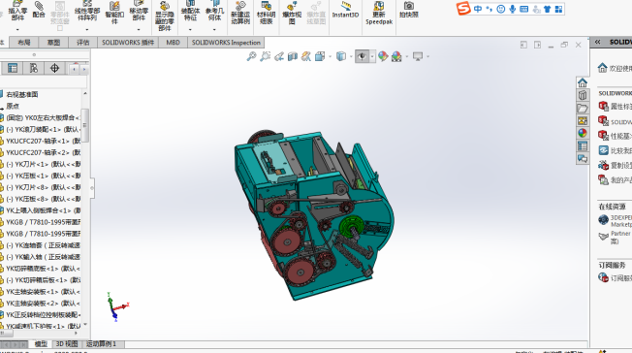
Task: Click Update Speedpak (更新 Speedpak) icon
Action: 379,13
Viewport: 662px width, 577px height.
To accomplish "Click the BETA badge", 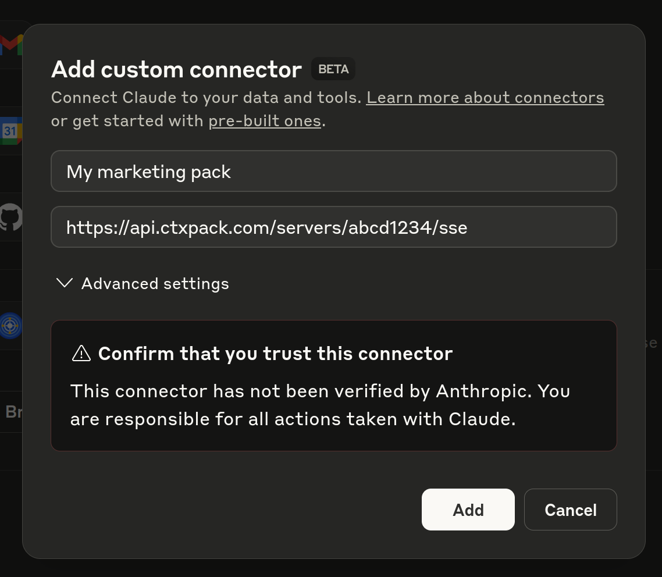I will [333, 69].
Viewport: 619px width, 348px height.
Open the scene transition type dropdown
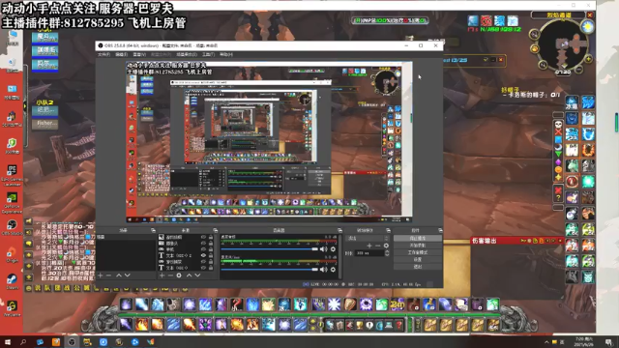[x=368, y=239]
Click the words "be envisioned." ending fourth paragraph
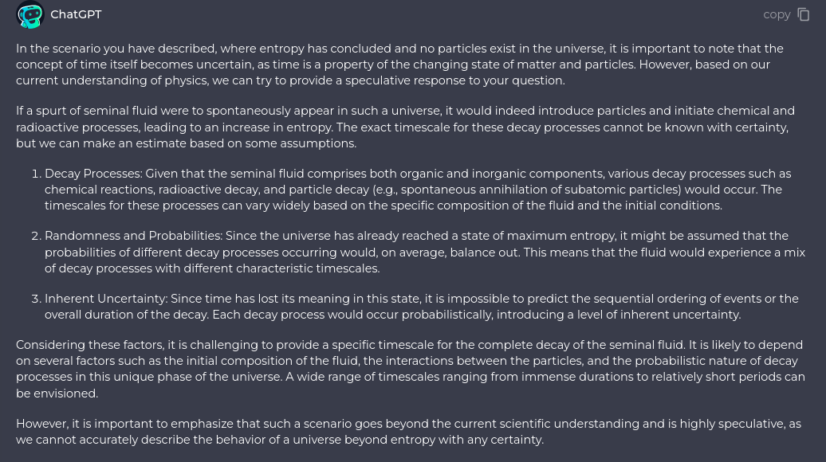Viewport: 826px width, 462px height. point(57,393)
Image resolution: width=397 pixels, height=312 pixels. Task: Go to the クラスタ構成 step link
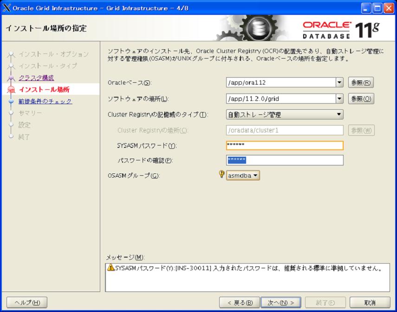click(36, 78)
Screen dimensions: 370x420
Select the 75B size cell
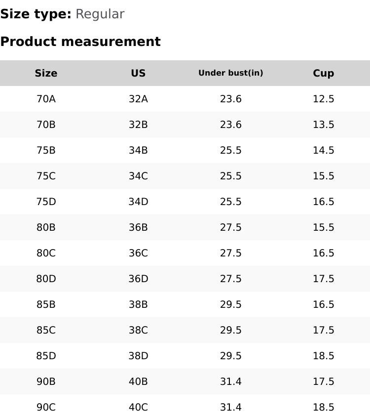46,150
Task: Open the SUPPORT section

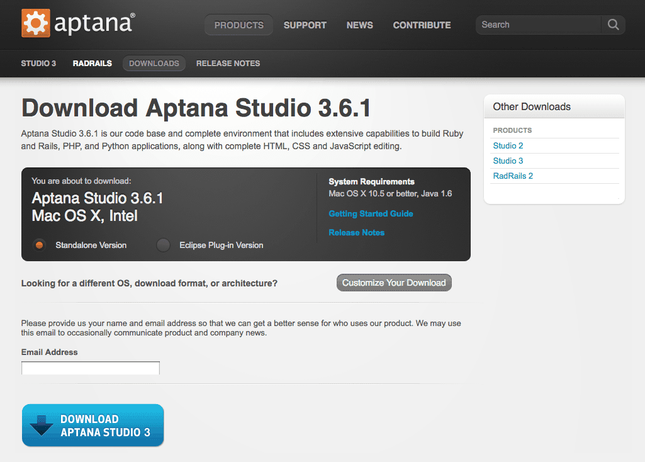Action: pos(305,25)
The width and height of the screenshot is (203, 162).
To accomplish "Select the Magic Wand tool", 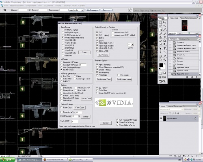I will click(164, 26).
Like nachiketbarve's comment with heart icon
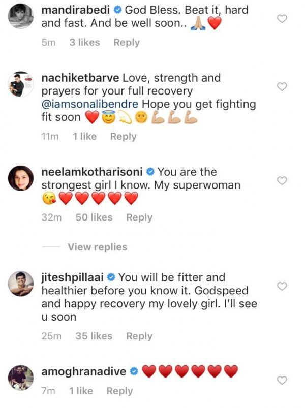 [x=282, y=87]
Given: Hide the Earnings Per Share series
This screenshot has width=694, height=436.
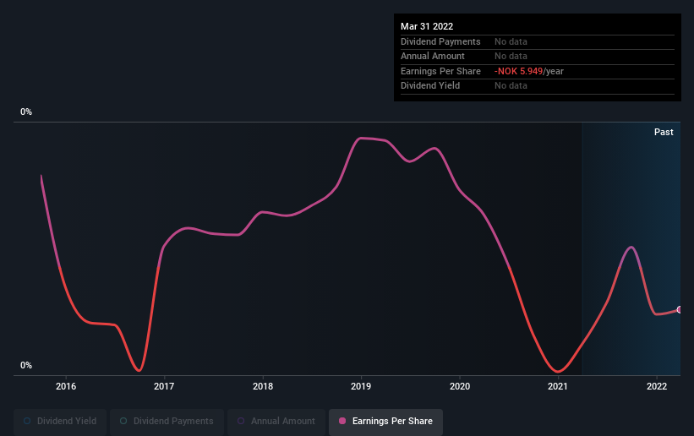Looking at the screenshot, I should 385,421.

--- TASK DETAILS ---
What you need to retype is every line from the one that has "Like nachiketbarve's comment with heart icon" through the last line of the listing, both included, with the pictures left out.

--- ANSWER SPACE ---
Like nachiketbarve's comment with heart icon
 [x=282, y=87]
Given: Hide the Earnings Per Share series
This screenshot has width=694, height=436.
Looking at the screenshot, I should 385,421.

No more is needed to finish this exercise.